Three major factors contributed to the win. Firstly, having a clear and radical plan for the borough; secondly a professional, all year round approach to the way we communicated with residents – both in person and in print; and lastly a focussed and determined effort to get out the vote.
The clear and radical agenda for the borough was built up over many years, focussing on a genuine understanding of residents’ views and concerns – and applying conservative principles to solving the problems faced. A combination of years of talking to borough residents on the doorstep and through surveys and reviewing polling data, some of which the former Labour administration had commissioned, gave a very clear picture of what residents wanted from their council. They wanted lower council tax bills, which in Hammersmith & Fulham had reached double those in neighbouring Wandsworth. They wanted a crack down on crime and anti-social behaviour and they wanted cleaner streets. Our agenda reflected that in our campaigning – with pledges of Wandsworth levels of council tax within two terms, zero tolerance towards crime and anti-social behaviour and plans for a cleaner, greener borough. All of which are now firmly at the top of the agenda for delivery in administration.

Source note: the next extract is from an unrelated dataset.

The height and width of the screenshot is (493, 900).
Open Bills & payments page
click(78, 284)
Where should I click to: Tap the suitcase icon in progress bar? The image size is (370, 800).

On the practical side, faced with a local media that commands a readership of 5,000 at best, getting the message out was always something that needed to be done ‘in house’. On top of regular, professionally printed full colour glossy ward newsletters and leaflets, the campaign made extensive use of direct mail. Not only does this get over the practical problem of competing with the mountain of take-away and estate agents leaflets landing on people's doormats on a daily basis, but provides a vehicle to talk to targeted groups of residents about what really matters to them - and in some detail.
Polling conducted after the general election, where most households had received in the year run-up at least one leaflet a month, often two, revealed that only 40% of people remembered having received a leaflet at all! The major conclusion to be taken from this is that communication, in all forms, must be consistent all year round – to use the popular slogan, “not just at election times”. It also must be genuine – talking in terms of what Conservative Action Teams have actually done for a street, neighbourhood or ward. There is no point just putting out something with the word ‘Conservative’ on it that has no genuine content.
By no means is this offered as a template to how we won Hammersmith & Fulham – but it does offer the guiding principles followed at all stages of the campaign. To recap – a bold, radical agenda that meets residents demands and a professional, all year round approach to communication, willing to think outside of the box.